╭──

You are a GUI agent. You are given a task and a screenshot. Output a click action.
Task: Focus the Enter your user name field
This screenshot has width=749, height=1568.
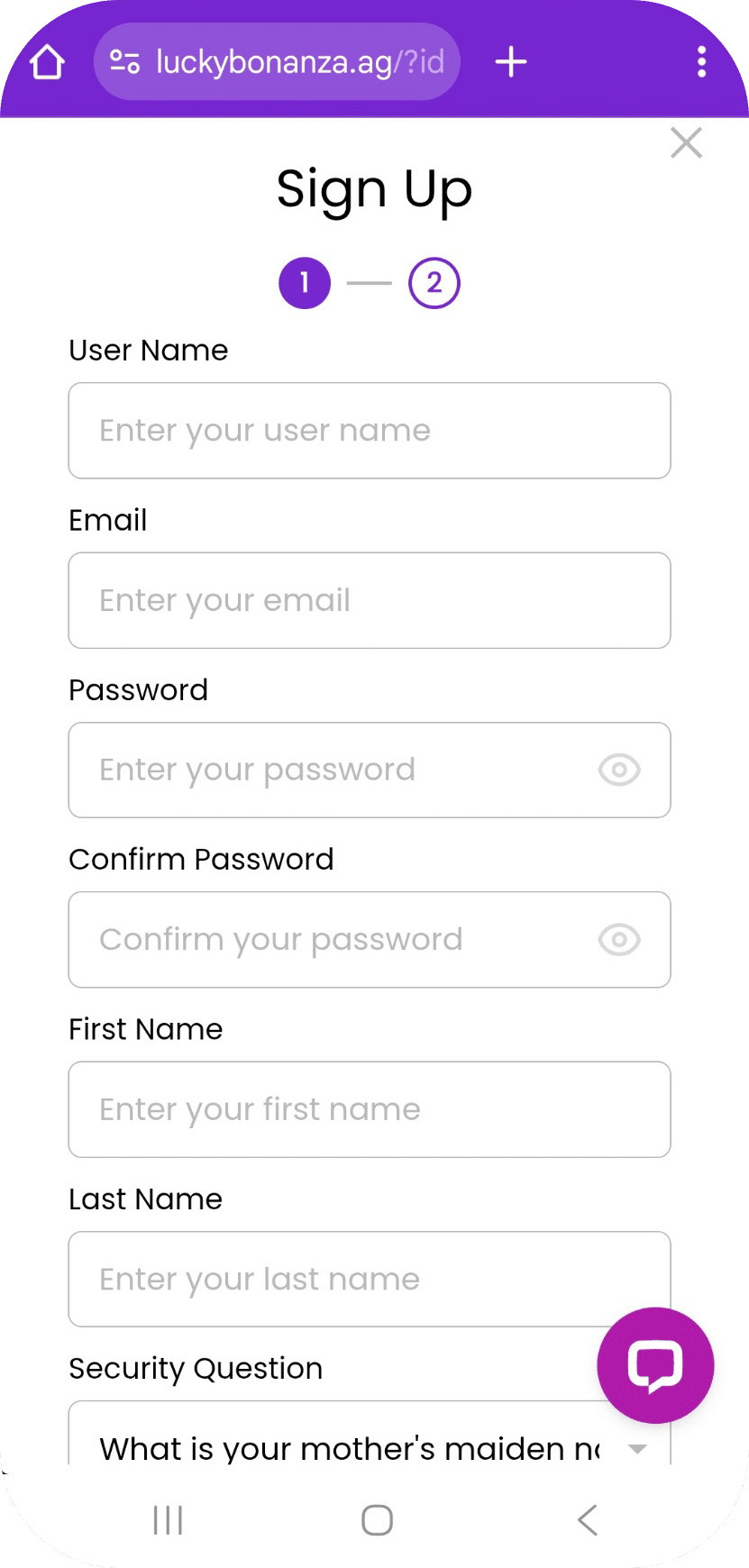tap(370, 431)
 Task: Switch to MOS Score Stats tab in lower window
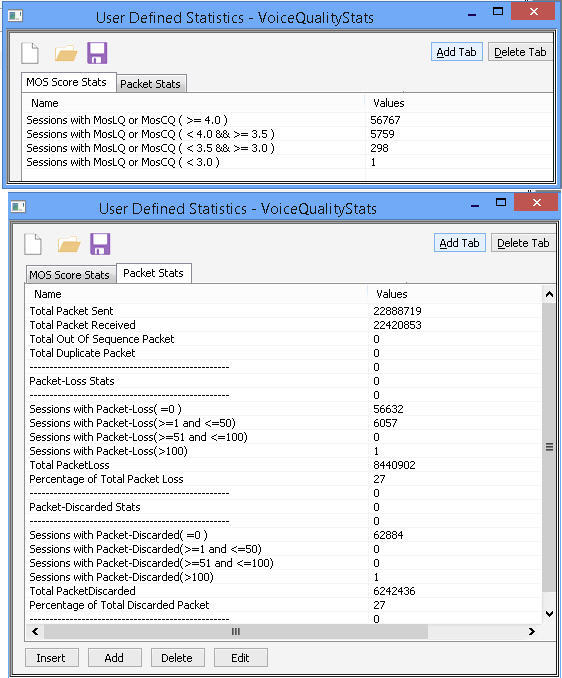point(70,275)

╰──

Aim:
Pick out every line in the records above that contains the string "screenshot", and copy each one. Treat uppercase and lowercase as different.

In response:
You are a GUI agent. You are given a task and a screenshot. Output a click action.
This screenshot has width=749, height=1568.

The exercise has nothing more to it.